● **QUOTED PASSAGE**:

## Begin

Presently, only the GDP of the entire world at $25 trillion overshadows the $14-$15 trillion capitalization of the
U. S. stock market. At 160% of our huge $8.8 trillion GDP, the ratio of market capitalization to GDP is over 60% higher than it was in 1929, the previous all-time high. We are light years from the 70-year average of 50% and from the low of 33% seen in 1974 and 1982.

In the last 2½ years, the stock market capitalization has increased over $5 trillion, a gain equal to 60% of
America’s current GDP. Unfortunately, earnings of the underlying companies have not been responsible for this surge. Since the end of 1996 the S&P 500 has rallied 75%, but S&P earnings have grown only about 6%.

Everyone has his favorite story of extremes these days. For instance, the six biggest tech stocks (Microsoft, Intel, IBM, Cisco, Lucent and Dell) are now valued at $1.65 trillion or 20% of GDP. Microsoft alone is valued at $500 billion, making it larger than the entire junk bond market!

## End

● **AVAILABLE DATA**:

## Begin

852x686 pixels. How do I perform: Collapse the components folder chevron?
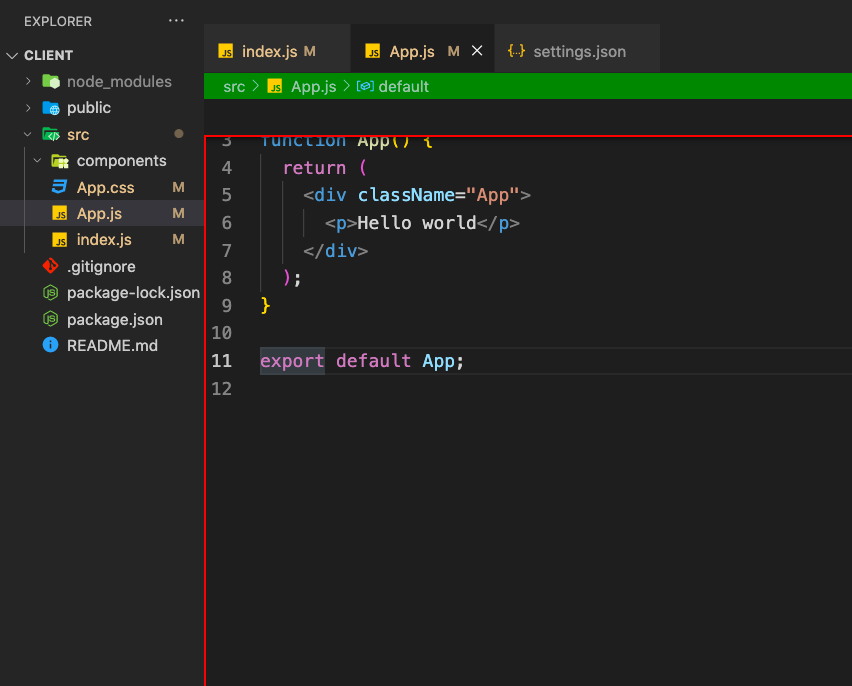(x=37, y=161)
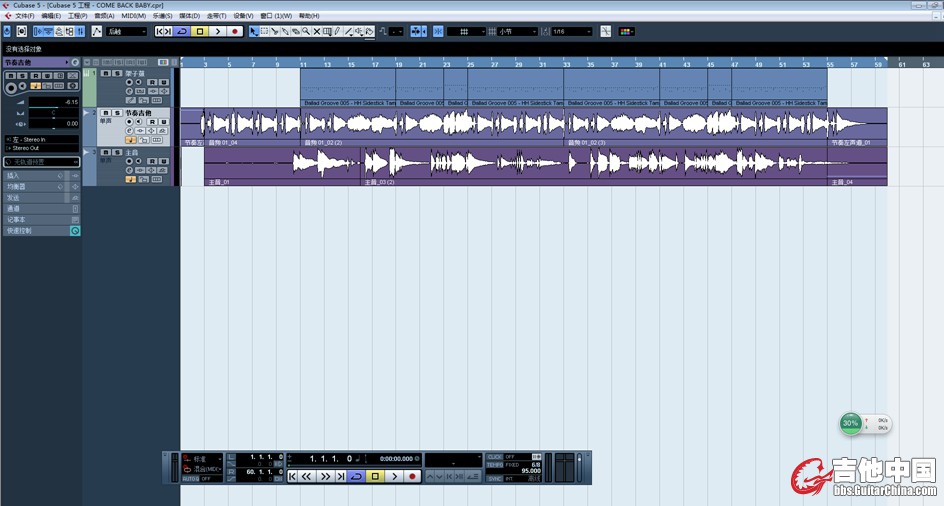
Task: Select the Mute (X) tool
Action: point(317,32)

## End

● **EXERCISE TASK**: According to the passage on stock market valuation, how much have S&P 500 earnings grown since the end of 1996?

● **SOLUTION**: About 6%.